● TAREFA SOLICITADA 1: Com base no texto sobre a série Anatomia de Grey, explique em uma a três frases por que Izzie Stevens era a personagem preferida de quem escreve.
● TAREFA SOLICITADA 2: Transcreva fielmente o trecho do texto sobre a série Anatomia de Grey começando por "Um programa de" e seguindo até "a minha preferida.".

● TRECHO DO DOCUMENTO:
++++++++
04 fevereiro 2013

Uma escolha e uma história #7


Um programa de tv

Há um par de anos eu era seguidora fiel, dedicada e vidrada na série Anatomia de Grey e a Izzie Stevens (representada pela atriz Katherina Heighel) era, durante o tempo em que a personagem existiu, a minha preferida.
Essa, como tantas outras coisas, não se explicam, achava eu que aquela era a personagem que mais me dava ou mais de mim tirava.

Lembro perfeitamente da primeira vez que vi a "Anatomia de Grey". Apanhei por acaso na televisão num domingo à tarde e era mesmo o primeiro de todos os episódios. A partir daí adotei aquele hospital e aquelas personagens como uma parte da minha rotina e confundi trechos daquelas vidas misturados em episódios da minha. Guardo, religiosamente, os dvd's com as temporadas que vi e sei citar partes e contar a trama, descrevendo os personagens como se tudo tivesse acontecido aqui e no dia de ontem.
++++++++
● LISTAGEM FORNECIDA:
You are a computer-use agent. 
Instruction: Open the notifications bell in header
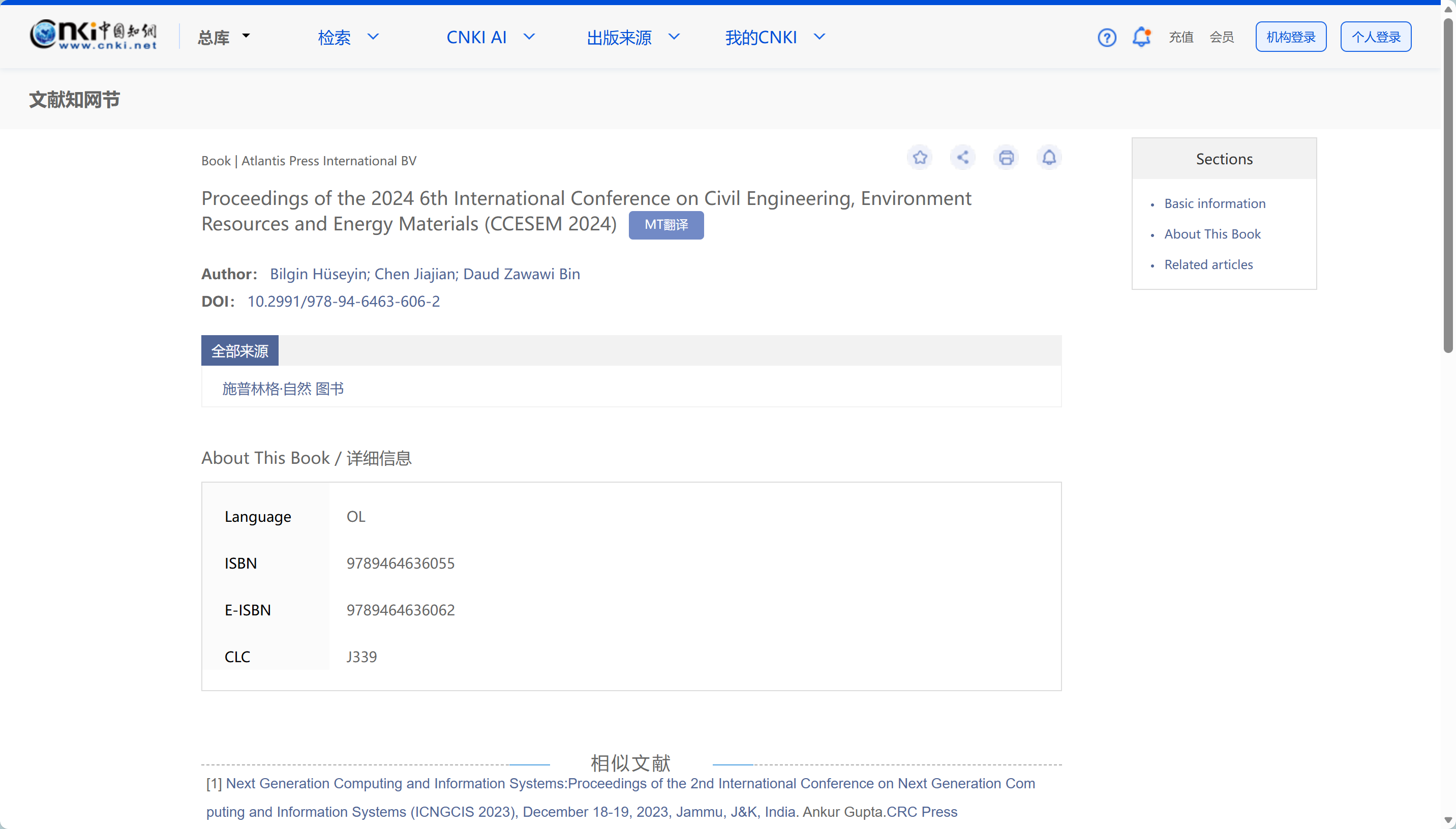1141,37
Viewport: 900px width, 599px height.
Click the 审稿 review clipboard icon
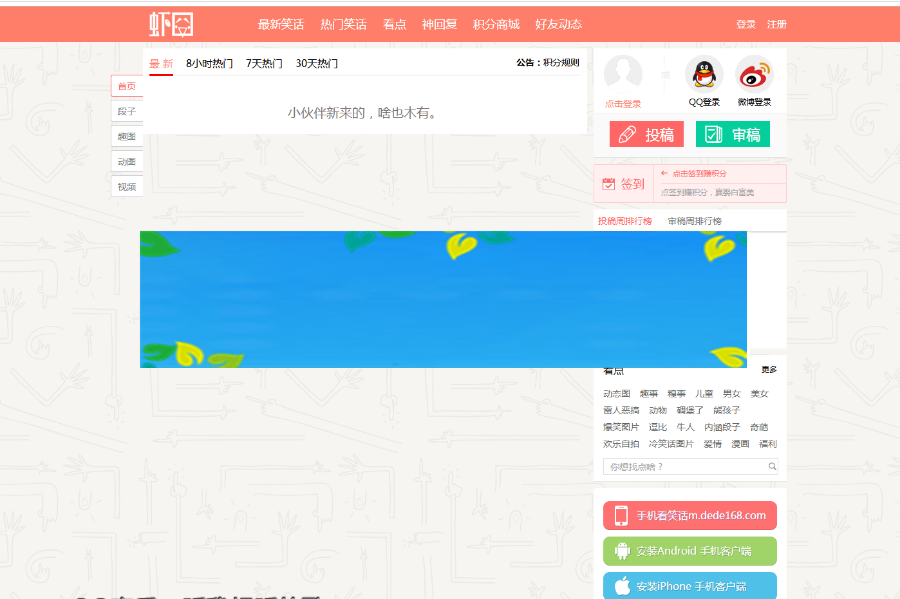click(x=713, y=134)
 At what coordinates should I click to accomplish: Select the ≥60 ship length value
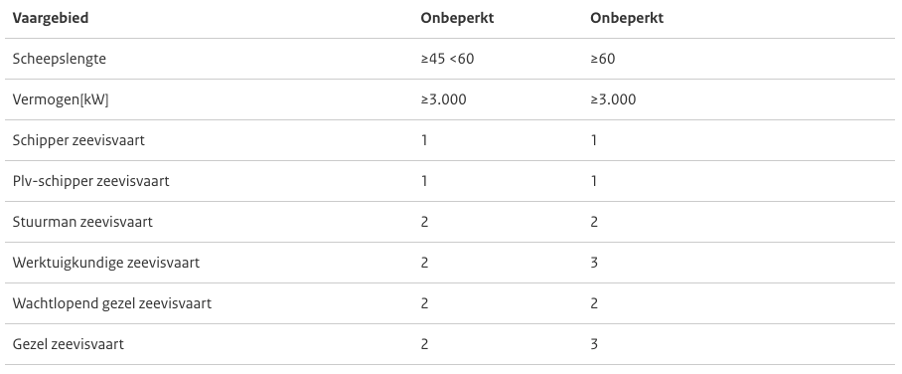click(x=603, y=59)

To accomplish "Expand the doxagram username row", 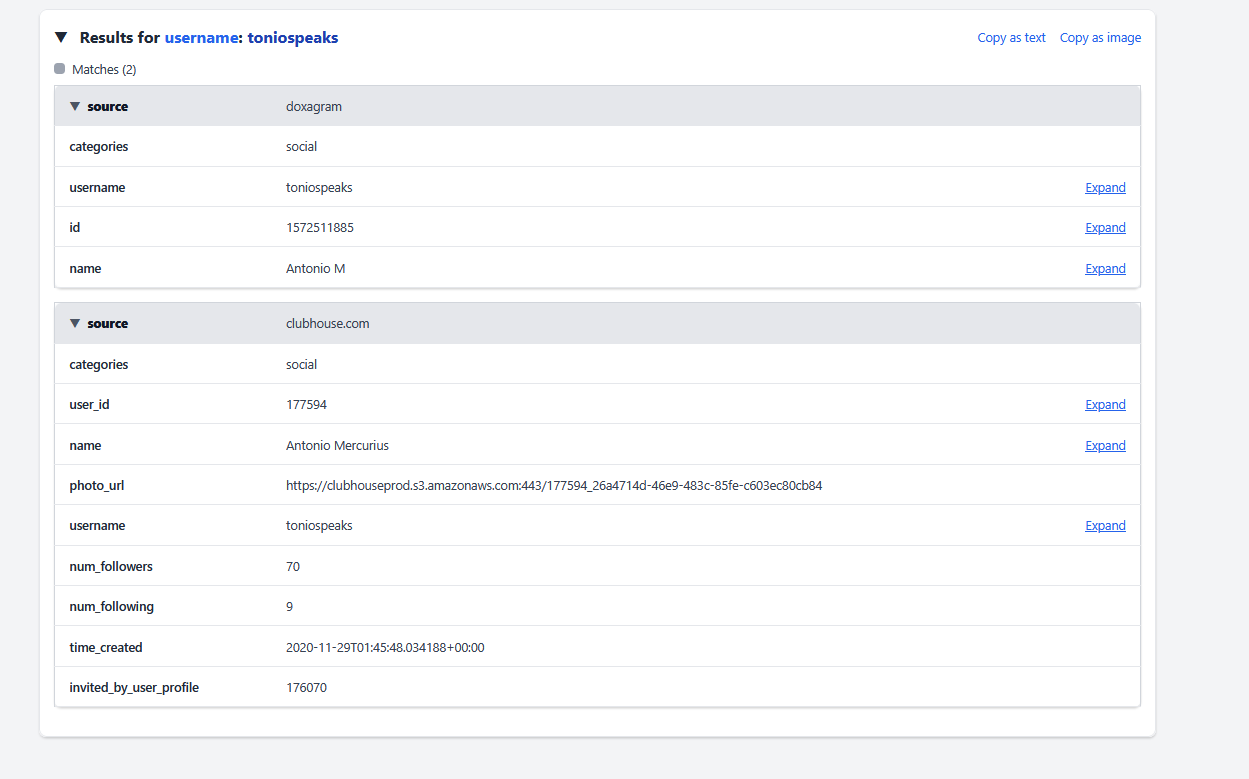I will tap(1105, 188).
++++++++
● RESPOSTA REDIGIDA 1: Embora o texto afirme que essa preferência, como tantas outras coisas, não se explica, quem escreve achava que Izzie Stevens era a personagem que mais lhe dava ou que mais dela tirava.

● RESPOSTA REDIGIDA 2:
Um programa de tv

Há um par de anos eu era seguidora fiel, dedicada e vidrada na série Anatomia de Grey e a Izzie Stevens (representada pela atriz Katherina Heighel) era, durante o tempo em que a personagem existiu, a minha preferida.